DATASET CONTENT:
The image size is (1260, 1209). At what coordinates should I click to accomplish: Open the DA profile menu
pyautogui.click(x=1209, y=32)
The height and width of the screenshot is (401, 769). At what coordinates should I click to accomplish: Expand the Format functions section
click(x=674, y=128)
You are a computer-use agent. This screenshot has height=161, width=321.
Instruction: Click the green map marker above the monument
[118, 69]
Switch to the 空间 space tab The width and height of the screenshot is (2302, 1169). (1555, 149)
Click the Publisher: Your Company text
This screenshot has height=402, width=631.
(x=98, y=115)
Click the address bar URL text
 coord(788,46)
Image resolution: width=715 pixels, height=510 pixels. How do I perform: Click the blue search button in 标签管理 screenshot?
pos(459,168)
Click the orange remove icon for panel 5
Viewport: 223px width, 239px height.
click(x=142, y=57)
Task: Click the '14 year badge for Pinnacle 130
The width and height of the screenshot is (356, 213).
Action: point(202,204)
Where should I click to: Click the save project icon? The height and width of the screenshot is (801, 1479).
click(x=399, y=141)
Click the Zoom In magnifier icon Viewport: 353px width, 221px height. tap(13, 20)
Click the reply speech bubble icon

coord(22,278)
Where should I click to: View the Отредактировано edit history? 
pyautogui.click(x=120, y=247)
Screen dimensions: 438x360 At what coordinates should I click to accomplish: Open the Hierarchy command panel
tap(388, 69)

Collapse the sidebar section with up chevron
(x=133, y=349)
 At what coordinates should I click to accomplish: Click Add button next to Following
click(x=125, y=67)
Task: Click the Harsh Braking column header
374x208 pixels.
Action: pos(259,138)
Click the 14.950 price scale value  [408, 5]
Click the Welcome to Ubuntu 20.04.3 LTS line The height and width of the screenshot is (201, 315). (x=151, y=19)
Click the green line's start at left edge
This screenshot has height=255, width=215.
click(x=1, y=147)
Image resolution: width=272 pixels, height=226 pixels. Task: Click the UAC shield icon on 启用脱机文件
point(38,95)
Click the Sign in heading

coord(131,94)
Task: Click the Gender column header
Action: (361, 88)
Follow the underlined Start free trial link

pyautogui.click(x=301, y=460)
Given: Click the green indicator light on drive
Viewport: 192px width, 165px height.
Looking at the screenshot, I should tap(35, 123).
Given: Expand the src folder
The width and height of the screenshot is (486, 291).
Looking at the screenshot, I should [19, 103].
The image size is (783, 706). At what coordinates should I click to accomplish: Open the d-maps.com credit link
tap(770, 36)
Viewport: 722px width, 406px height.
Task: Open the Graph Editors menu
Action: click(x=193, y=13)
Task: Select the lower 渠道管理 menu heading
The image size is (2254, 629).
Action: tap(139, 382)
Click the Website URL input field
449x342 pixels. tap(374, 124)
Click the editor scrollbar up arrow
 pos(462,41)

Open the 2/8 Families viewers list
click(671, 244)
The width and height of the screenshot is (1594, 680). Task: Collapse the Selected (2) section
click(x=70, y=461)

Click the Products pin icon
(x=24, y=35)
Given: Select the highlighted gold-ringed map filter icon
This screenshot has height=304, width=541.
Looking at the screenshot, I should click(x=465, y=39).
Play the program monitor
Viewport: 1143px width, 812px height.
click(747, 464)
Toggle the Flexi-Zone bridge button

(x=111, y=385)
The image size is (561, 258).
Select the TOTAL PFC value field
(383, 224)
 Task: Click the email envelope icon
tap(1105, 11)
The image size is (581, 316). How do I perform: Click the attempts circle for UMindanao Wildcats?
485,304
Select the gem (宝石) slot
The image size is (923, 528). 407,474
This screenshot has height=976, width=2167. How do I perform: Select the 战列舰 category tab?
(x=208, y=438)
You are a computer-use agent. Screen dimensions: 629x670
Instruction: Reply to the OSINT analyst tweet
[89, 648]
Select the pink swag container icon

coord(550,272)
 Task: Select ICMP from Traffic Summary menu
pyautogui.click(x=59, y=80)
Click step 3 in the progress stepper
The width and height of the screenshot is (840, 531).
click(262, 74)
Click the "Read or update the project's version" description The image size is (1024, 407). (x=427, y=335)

TASK TO CARRY OUT: The range runs from the line above containing "Screen dimensions: 438x360" to the line containing "Click the 14.950", inclusive. Restate those lines word for word and no others.

OUTPUT OF THE EXERCISE:
Screen dimensions: 438x360 At what coordinates should I click to accomplish: Open the Hierarchy command panel
tap(388, 69)

Collapse the sidebar section with up chevron
(x=133, y=349)
 At what coordinates should I click to accomplish: Click Add button next to Following
click(x=125, y=67)
Task: Click the Harsh Braking column header
374x208 pixels.
Action: pos(259,138)
Click the 14.950 price scale value  [408, 5]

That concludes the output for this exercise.